- **ACTION ITEM**:
Output the data once more, exactly as given.

- **SUPPLIED ENTRIES**:
= Beginning of Section =

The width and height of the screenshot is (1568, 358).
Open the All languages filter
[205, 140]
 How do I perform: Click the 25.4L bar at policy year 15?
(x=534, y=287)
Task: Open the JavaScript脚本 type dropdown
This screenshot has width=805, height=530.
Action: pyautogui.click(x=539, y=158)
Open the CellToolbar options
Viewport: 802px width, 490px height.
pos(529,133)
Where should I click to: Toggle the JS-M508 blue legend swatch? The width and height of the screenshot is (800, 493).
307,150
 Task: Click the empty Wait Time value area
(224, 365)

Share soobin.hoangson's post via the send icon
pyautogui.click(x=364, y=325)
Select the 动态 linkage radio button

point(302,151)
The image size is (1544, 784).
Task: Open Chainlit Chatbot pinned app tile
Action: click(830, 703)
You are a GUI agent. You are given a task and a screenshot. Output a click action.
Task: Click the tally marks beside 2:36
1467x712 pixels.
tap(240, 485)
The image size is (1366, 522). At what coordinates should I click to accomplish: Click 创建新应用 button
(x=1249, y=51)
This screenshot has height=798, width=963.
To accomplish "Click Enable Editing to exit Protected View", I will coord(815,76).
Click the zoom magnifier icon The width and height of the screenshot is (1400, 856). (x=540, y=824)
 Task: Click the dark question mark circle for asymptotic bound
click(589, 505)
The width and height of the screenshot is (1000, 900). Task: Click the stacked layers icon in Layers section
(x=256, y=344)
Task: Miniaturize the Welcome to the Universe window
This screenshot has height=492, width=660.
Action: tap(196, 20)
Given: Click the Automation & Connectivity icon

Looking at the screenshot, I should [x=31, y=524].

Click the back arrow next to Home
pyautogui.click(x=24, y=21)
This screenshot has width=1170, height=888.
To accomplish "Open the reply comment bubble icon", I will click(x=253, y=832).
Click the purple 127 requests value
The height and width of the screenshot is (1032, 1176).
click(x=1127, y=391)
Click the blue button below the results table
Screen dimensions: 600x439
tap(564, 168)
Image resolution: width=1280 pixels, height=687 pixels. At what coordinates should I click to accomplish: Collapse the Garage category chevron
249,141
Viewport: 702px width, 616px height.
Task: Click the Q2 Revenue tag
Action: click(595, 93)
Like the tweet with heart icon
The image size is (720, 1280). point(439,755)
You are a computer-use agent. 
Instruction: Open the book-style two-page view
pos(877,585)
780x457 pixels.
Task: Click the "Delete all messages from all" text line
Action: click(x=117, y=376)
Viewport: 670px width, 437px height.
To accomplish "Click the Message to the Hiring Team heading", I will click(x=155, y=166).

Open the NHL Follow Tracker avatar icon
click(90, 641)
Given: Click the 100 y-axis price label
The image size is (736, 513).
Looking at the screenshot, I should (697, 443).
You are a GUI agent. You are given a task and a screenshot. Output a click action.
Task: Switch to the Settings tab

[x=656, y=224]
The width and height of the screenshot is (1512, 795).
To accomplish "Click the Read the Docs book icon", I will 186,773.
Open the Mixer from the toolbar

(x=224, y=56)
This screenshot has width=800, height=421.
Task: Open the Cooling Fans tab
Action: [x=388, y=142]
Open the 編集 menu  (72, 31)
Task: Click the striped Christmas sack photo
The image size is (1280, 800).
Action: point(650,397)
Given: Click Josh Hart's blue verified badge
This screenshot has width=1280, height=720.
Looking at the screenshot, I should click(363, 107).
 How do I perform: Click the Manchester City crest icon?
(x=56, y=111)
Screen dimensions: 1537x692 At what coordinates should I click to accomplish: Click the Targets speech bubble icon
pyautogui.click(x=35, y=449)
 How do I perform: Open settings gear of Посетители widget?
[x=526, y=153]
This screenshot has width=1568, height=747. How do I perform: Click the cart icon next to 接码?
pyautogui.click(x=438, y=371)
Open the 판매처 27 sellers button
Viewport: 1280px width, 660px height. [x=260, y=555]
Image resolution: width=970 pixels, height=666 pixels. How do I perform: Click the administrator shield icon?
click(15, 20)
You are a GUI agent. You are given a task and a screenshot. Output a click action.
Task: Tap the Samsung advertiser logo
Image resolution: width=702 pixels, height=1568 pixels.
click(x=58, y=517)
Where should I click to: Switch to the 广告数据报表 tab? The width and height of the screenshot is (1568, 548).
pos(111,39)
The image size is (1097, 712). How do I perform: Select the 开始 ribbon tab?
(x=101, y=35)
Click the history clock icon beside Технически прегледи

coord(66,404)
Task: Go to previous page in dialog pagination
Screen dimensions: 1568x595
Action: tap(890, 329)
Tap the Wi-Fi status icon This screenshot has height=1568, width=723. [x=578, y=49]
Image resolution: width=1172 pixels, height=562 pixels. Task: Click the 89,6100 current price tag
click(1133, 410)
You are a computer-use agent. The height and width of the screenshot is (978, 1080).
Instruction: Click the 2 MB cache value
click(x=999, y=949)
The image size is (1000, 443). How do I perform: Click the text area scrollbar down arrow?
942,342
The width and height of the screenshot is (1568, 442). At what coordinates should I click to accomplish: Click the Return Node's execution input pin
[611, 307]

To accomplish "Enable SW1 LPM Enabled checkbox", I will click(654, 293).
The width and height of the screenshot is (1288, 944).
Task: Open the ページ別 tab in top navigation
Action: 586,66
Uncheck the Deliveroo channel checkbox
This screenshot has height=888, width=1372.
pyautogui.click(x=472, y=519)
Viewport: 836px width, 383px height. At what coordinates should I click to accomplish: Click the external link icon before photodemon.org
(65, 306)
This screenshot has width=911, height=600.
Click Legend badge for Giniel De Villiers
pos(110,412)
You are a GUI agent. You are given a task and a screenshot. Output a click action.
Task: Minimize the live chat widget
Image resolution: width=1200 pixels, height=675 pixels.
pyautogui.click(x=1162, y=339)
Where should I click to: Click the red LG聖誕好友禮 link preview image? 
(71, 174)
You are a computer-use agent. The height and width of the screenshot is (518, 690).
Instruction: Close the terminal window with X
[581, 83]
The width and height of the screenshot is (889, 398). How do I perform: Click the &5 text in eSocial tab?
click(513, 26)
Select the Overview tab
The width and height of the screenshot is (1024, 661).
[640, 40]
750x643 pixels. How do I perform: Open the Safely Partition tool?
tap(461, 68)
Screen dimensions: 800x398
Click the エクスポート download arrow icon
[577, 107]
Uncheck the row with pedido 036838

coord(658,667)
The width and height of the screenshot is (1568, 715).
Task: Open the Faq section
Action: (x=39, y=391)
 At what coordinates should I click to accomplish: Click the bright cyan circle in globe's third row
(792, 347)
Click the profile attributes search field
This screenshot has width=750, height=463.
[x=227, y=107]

= End of Section =

- **FINAL ANSWER**:
The width and height of the screenshot is (1568, 358).
Open the All languages filter
[205, 140]
 How do I perform: Click the 25.4L bar at policy year 15?
(x=534, y=287)
Task: Open the JavaScript脚本 type dropdown
This screenshot has width=805, height=530.
Action: pyautogui.click(x=539, y=158)
Open the CellToolbar options
Viewport: 802px width, 490px height.
pos(529,133)
Where should I click to: Toggle the JS-M508 blue legend swatch? The width and height of the screenshot is (800, 493).
307,150
 Task: Click the empty Wait Time value area
(224, 365)

Share soobin.hoangson's post via the send icon
pyautogui.click(x=364, y=325)
Select the 动态 linkage radio button

point(302,151)
The image size is (1544, 784).
Task: Open Chainlit Chatbot pinned app tile
Action: click(830, 703)
You are a GUI agent. You are given a task and a screenshot. Output a click action.
Task: Click the tally marks beside 2:36
1467x712 pixels.
tap(240, 485)
The image size is (1366, 522). At what coordinates should I click to accomplish: Click 创建新应用 button
(x=1249, y=51)
This screenshot has height=798, width=963.
To accomplish "Click Enable Editing to exit Protected View", I will coord(815,76).
Click the zoom magnifier icon The width and height of the screenshot is (1400, 856). (x=540, y=824)
 Task: Click the dark question mark circle for asymptotic bound
click(589, 505)
The width and height of the screenshot is (1000, 900). Task: Click the stacked layers icon in Layers section
(x=256, y=344)
Task: Miniaturize the Welcome to the Universe window
This screenshot has height=492, width=660.
Action: tap(196, 20)
Given: Click the Automation & Connectivity icon

Looking at the screenshot, I should [x=31, y=524].

Click the back arrow next to Home
pyautogui.click(x=24, y=21)
This screenshot has width=1170, height=888.
To accomplish "Open the reply comment bubble icon", I will click(x=253, y=832).
Click the purple 127 requests value
The height and width of the screenshot is (1032, 1176).
click(x=1127, y=391)
Click the blue button below the results table
Screen dimensions: 600x439
tap(564, 168)
Image resolution: width=1280 pixels, height=687 pixels. At what coordinates should I click to accomplish: Collapse the Garage category chevron
249,141
Viewport: 702px width, 616px height.
Task: Click the Q2 Revenue tag
Action: click(595, 93)
Like the tweet with heart icon
The image size is (720, 1280). point(439,755)
You are a computer-use agent. 
Instruction: Open the book-style two-page view
pos(877,585)
780x457 pixels.
Task: Click the "Delete all messages from all" text line
Action: click(x=117, y=376)
Viewport: 670px width, 437px height.
To accomplish "Click the Message to the Hiring Team heading", I will click(x=155, y=166).

Open the NHL Follow Tracker avatar icon
click(90, 641)
Given: Click the 100 y-axis price label
The image size is (736, 513).
Looking at the screenshot, I should (697, 443).
You are a GUI agent. You are given a task and a screenshot. Output a click action.
Task: Switch to the Settings tab

[x=656, y=224]
The width and height of the screenshot is (1512, 795).
To accomplish "Click the Read the Docs book icon", I will 186,773.
Open the Mixer from the toolbar

(x=224, y=56)
This screenshot has width=800, height=421.
Task: Open the Cooling Fans tab
Action: [x=388, y=142]
Open the 編集 menu  (72, 31)
Task: Click the striped Christmas sack photo
The image size is (1280, 800).
Action: point(650,397)
Given: Click Josh Hart's blue verified badge
This screenshot has width=1280, height=720.
Looking at the screenshot, I should click(363, 107).
 How do I perform: Click the Manchester City crest icon?
(x=56, y=111)
Screen dimensions: 1537x692 At what coordinates should I click to accomplish: Click the Targets speech bubble icon
pyautogui.click(x=35, y=449)
 How do I perform: Open settings gear of Посетители widget?
[x=526, y=153]
This screenshot has width=1568, height=747. How do I perform: Click the cart icon next to 接码?
pyautogui.click(x=438, y=371)
Open the 판매처 27 sellers button
Viewport: 1280px width, 660px height. [x=260, y=555]
Image resolution: width=970 pixels, height=666 pixels. How do I perform: Click the administrator shield icon?
click(15, 20)
You are a GUI agent. You are given a task and a screenshot. Output a click action.
Task: Tap the Samsung advertiser logo
Image resolution: width=702 pixels, height=1568 pixels.
click(x=58, y=517)
Where should I click to: Switch to the 广告数据报表 tab? The width and height of the screenshot is (1568, 548).
pos(111,39)
The image size is (1097, 712). How do I perform: Select the 开始 ribbon tab?
(x=101, y=35)
Click the history clock icon beside Технически прегледи

coord(66,404)
Task: Go to previous page in dialog pagination
Screen dimensions: 1568x595
Action: tap(890, 329)
Tap the Wi-Fi status icon This screenshot has height=1568, width=723. [x=578, y=49]
Image resolution: width=1172 pixels, height=562 pixels. Task: Click the 89,6100 current price tag
click(1133, 410)
You are a computer-use agent. The height and width of the screenshot is (978, 1080).
Instruction: Click the 2 MB cache value
click(x=999, y=949)
The image size is (1000, 443). How do I perform: Click the text area scrollbar down arrow?
942,342
The width and height of the screenshot is (1568, 442). At what coordinates should I click to accomplish: Click the Return Node's execution input pin
[611, 307]

To accomplish "Enable SW1 LPM Enabled checkbox", I will click(654, 293).
The width and height of the screenshot is (1288, 944).
Task: Open the ページ別 tab in top navigation
Action: 586,66
Uncheck the Deliveroo channel checkbox
This screenshot has height=888, width=1372.
pyautogui.click(x=472, y=519)
Viewport: 836px width, 383px height. At what coordinates should I click to accomplish: Click the external link icon before photodemon.org
(65, 306)
This screenshot has width=911, height=600.
Click Legend badge for Giniel De Villiers
pos(110,412)
You are a GUI agent. You are given a task and a screenshot. Output a click action.
Task: Minimize the live chat widget
Image resolution: width=1200 pixels, height=675 pixels.
pyautogui.click(x=1162, y=339)
Where should I click to: Click the red LG聖誕好友禮 link preview image? 
(71, 174)
You are a computer-use agent. The height and width of the screenshot is (518, 690).
Instruction: Close the terminal window with X
[581, 83]
The width and height of the screenshot is (889, 398). How do I perform: Click the &5 text in eSocial tab?
click(513, 26)
Select the Overview tab
The width and height of the screenshot is (1024, 661).
[640, 40]
750x643 pixels. How do I perform: Open the Safely Partition tool?
tap(461, 68)
Screen dimensions: 800x398
Click the エクスポート download arrow icon
[577, 107]
Uncheck the row with pedido 036838

coord(658,667)
The width and height of the screenshot is (1568, 715).
Task: Open the Faq section
Action: (x=39, y=391)
 At what coordinates should I click to accomplish: Click the bright cyan circle in globe's third row
(792, 347)
Click the profile attributes search field
This screenshot has width=750, height=463.
[x=227, y=107]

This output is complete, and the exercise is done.